Wednesday, February 28, 2018

Corsican Chestnut Grove and Honeydew Maquis Honeys Show Strong Antimicrobial Capacity

Key role of hydrogen peroxide in antimicrobial activity of Spring, Honeydew maquis and Chestnut grove Corsican honeys on Pseudomonas aeruginosa DNA

Lett Appl Microbiol. 2018 Feb 25

In honeys, several molecules have been known for their antibacterial or wound healing properties. Corsican honeys just began to be tested for their antimicrobial activity with promising results on Pseudomonas aeruginosa.

So, identification of active molecules and their mode of action was determined.

Hydrogen peroxide concentrations were evaluated and, in parallel, the minimal inhibitory concentrations (MIC) values were performed with and without catalase. More, the quantity of phenolic compounds and ORAC assay were measured. Observation of antibacterial action was done using scanning electron microscopy (SEM) followed by plasmidic DNA extraction. MIC values of chestnut grove and honeydew maquis honeys vary between 7% and 8%, showing a strong antimicrobial capacity, associated with a plasmidic DNA degradation.

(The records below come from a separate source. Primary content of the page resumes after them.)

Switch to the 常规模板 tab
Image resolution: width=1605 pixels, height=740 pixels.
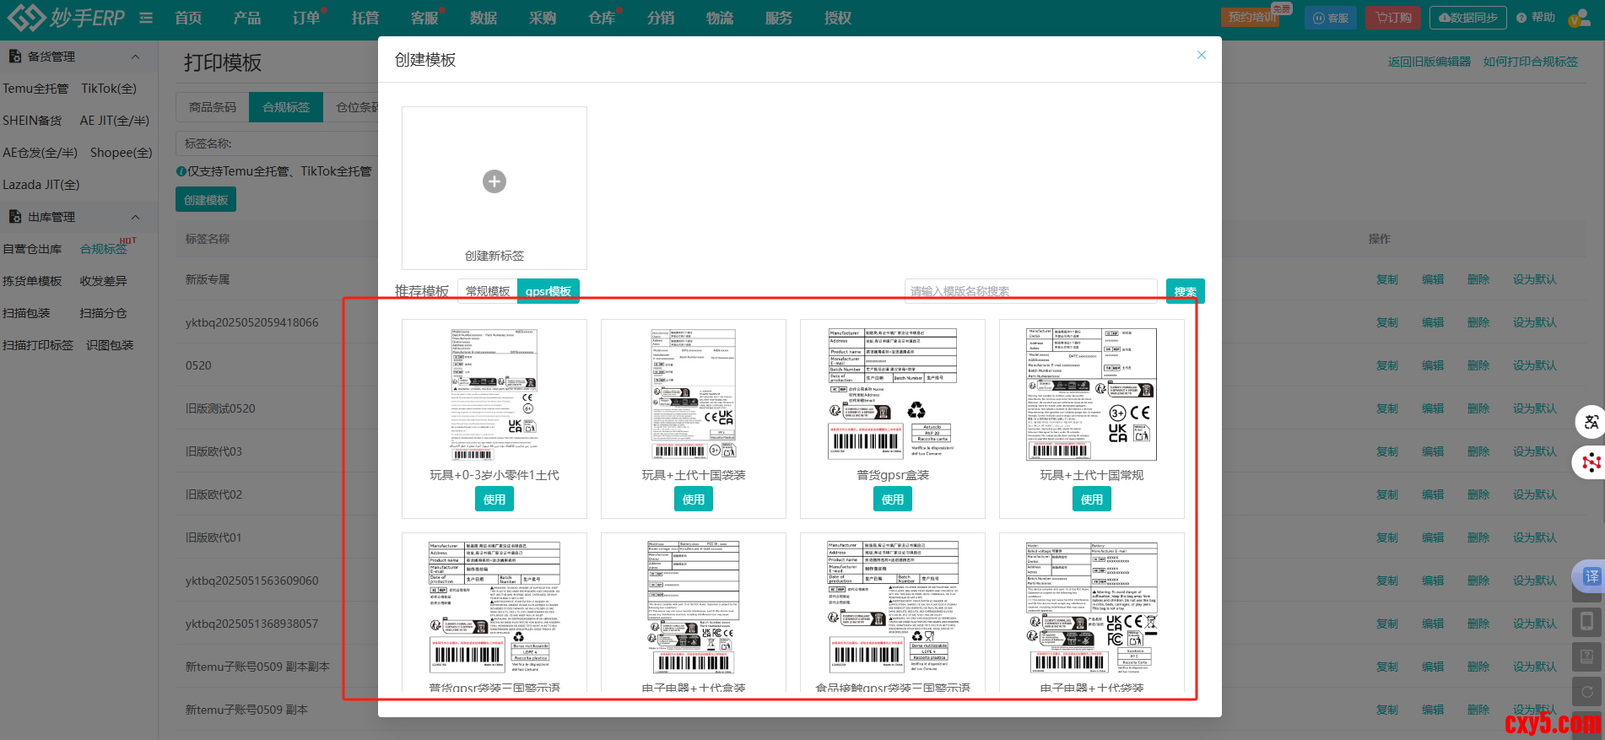point(488,291)
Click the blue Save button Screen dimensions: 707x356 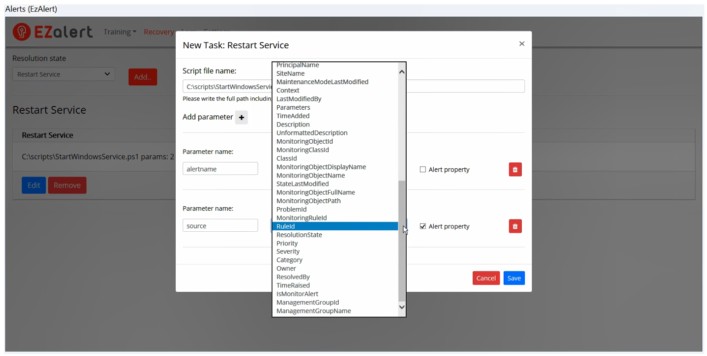pos(514,278)
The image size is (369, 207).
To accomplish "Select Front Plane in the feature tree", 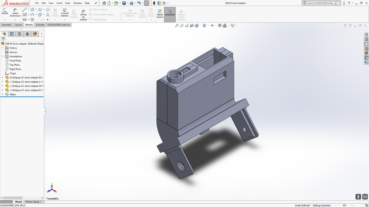I will point(15,61).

When catalase is added, MIC values significatively increase (25%) without damaging DNA, proving the importance of H2 O2 . This hypothesis is confirmed by SEM micrographies which didn't show any morphological damages but a depletion in bacterial population. Although, such low concentrations of H2 O2 (between 23 μmol.L-1 and 54 μmol.L-1 ) cannot explain antimicrobial activity and might be correlated to phenolic compounds concentration.

Thus, Corsican honeys seems to induce DNA damage when H2 O2 and phenolic compounds act in synergy by a putative pro-oxidant effect.